文字数 1,839文字

 バイトへ行く前に電車の中で三枝ちゃんに会った。三枝ちゃんはふなっしーが好きで、リュックサックにいくつもぶら下げていた。
「これね、最近高校生の男の子からもらったの」
 箱に入ったふなっしーフィギュアのキーホルダーを見せる。
 なんでも電車に乗っていたところ、男子高校生のかばんにフィギュアをつけていたらしい。それを物欲しそうな顔で三枝ちゃんは眺めてから、
「ねえ、これどこで買ったの?」
と聞いたという。
 男子高校生は困った顔をして、フィギュアをかばんからはずし、三枝ちゃんにキーホルダーを渡したのだという。
「誰かもわからない人にくれるなんてね。優しい子もいるものねえ」
 三枝ちゃん、それはカツアゲじゃない? とは思いつつも、超年の差の二人のエピソードにほっこり萌えた。

 電車を降りて、職場へ向かう。ちょっと早く着いたので、施設で働くスタッフと話す。このスタッフは聴者だが、大学生の時、ろう者の彼氏ができたことがきっかけで手話を始めた。彼の言いたいことをすべて知りたくて、必死に手話を修得。『愛していると言ってくれ』みたいなこと、実際にあるんだ。
 手話が使えるだけでは飽き足らず、国際手話や手話の歴史など周辺知識の造詣(ぞうけい)が深い。彼女から基本的に手話に関する知識、ろう社会など下ネタを含めてわたしは学んできた。
 今回話をしているのは『誰』という意味の手話だ。右手4指の背を2回ほど右頬に軽く当てる。

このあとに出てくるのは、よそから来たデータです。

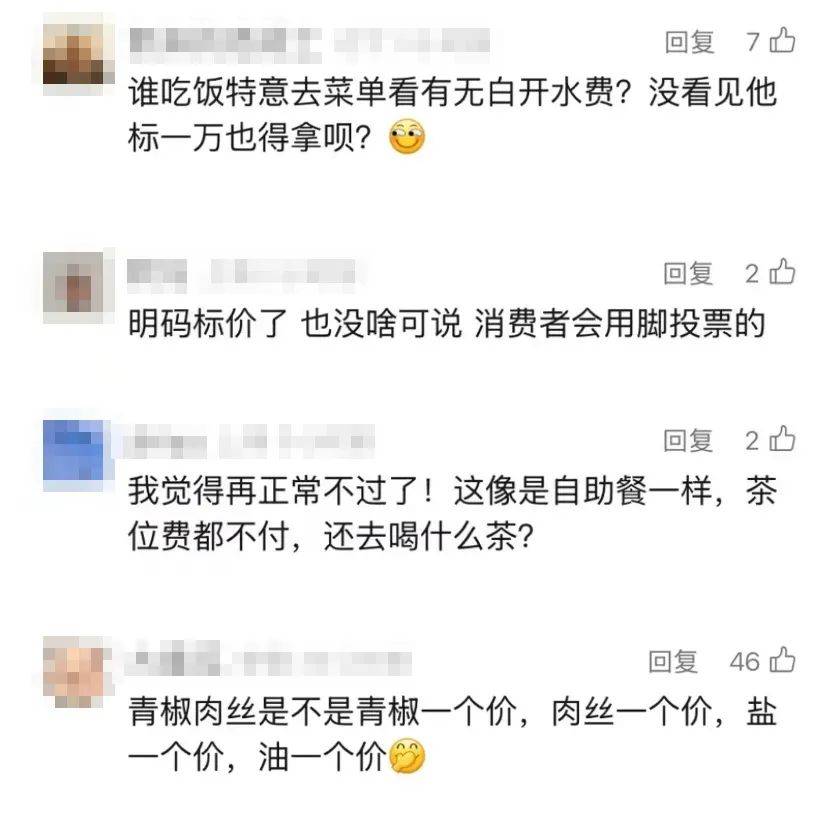Like the comment about 白开水费
This screenshot has height=825, width=825.
(x=782, y=41)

「この手話は昔、盲の子どもとろうの子どもが一緒の施設で生活してて、盲の子どもは相手が誰かを確かめる時に顔を触るから、そこから手話で“誰”って意味になったんだって言われてるの」
「へえ」
 昔は盲とろうを一緒に育ててたんだ。盲のこどもがろうのこどもの頬に触れる瞬間を想像する。一人は眼が見えなくて、だけど声でしゃべれて、もう一人は眼は見えるけど、声でしゃべれなくて。そんな世界の全く違う二人が触れることによって意思を通わせられるのか。その場面を想像して眼を閉じた。


 その後、いつも通りに仕事をし、帰り道。今は11月も終わりの冬だ。
「寒い」
 わたしは雪だるまのようにもっこもこに着こんでいる。しかし翼はマフラーこそしているが、全体的に薄い。愛知という土地は一見すると、太平洋側で寒くなさそうだが、風が強い。温度以上に体感する温度は低いのだ。

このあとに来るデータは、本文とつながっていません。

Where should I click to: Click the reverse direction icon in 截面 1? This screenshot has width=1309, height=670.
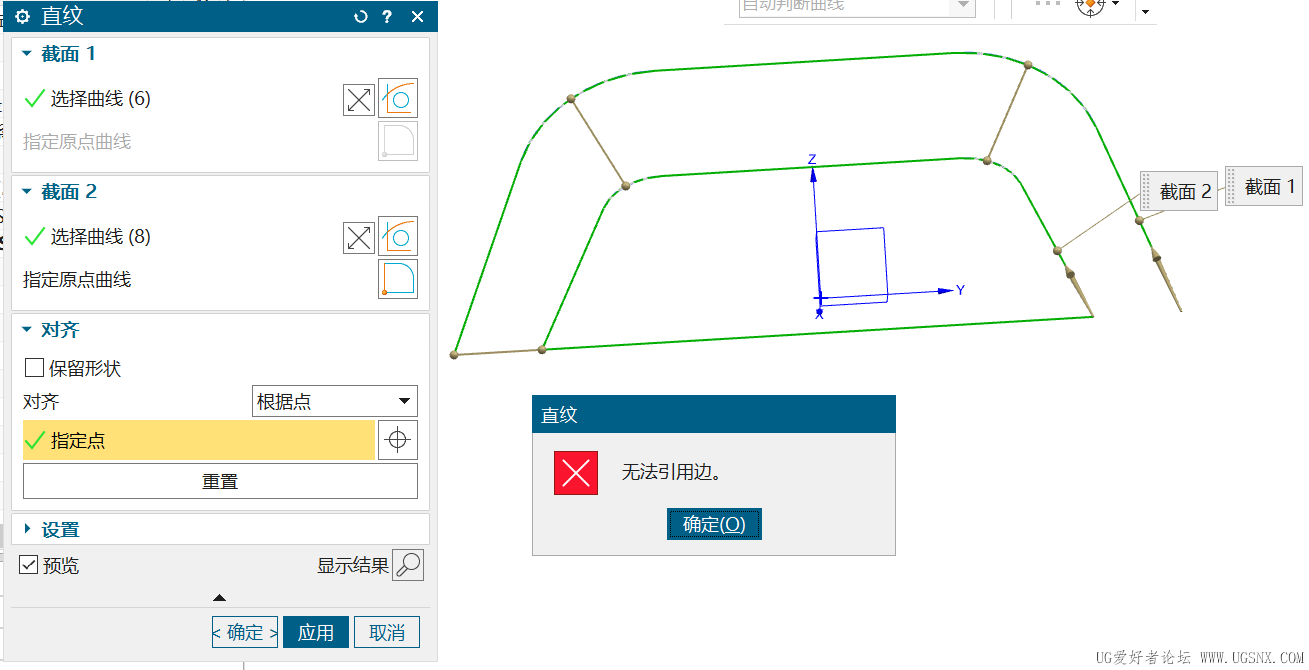click(x=359, y=99)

「薄着だからだよ、いい加減エミネムスタイルやめなって」
 わたしたちの間には人一人入れそうな距離感で並んで帰る。
「エミネムじゃないし。つうか腰痛い」
 子どもの遊びの要求は女性スタッフよりも男性スタッフに容赦がない。いつもアクロバットな遊びを要求する。寒さ染みるだろう。
「来年は就活かあ」
「そうだね」
 わたしは不安だった。バイトも解雇された人間が今後やっていけるのだろうかと思っていた。その予感は見事的中してしまうのだということはこの時のわたしは知らない。
「おれ不安なんだよね」
 わたしは驚いた。不安? あんたが? いつも自信満々という態度ではないことがかえって自信があるように見える翼が?
「おれ、男じゃん。将来のこと考えると、誰かのことを支えなきゃいけなくなるはずだから、簡単に妥協しちゃいけないと思う」
 そんなこと思うんだと思った。翼が、というより男性は。わたしは何かと女性であることに不平等に感じることはままある。不平等に感じても声に出せない風潮も感じる。女性であることを自分が選んだ訳じゃないからこそ、納得がいかないこともある。特に就活なんて、女子の就職率は男子より低かったりする。だからわたしも生きづらさというのはやっぱり感じるけど、男性も男性で背負うものがあるということにこの時はじめてちゃんと認識したように感じた。
「…そっか、お互い大変だよね」
 マフラーに顔を(うず)める翼の横顔を見る。白い肌に長いまつ毛。こんな顔しているんだ、と思った。翼の顔なんてちゃんと見たことがなかった気がする。いつだってこの陽キャと話して飽きられたらどうしようかと考えていたものだから、眼なんて合わせられなかった。顔もまともに見てこなかったし、ましてや何を考えてるなんて全然知らなかった。
 もっと、話してよ。
 手を伸ばして、自分の指の背を翼の頬を当てたら、あなたが誰かってもう少し解るのかな。そんなことを一瞬考えて、自分で自分の手をぎゅっと握りしめた。…何考えてんだろ。嫌だ。こういうこと、翼で考えたくない。
 人一人入れる空間を埋められないまま、わたしたちは並んで歩き続けた。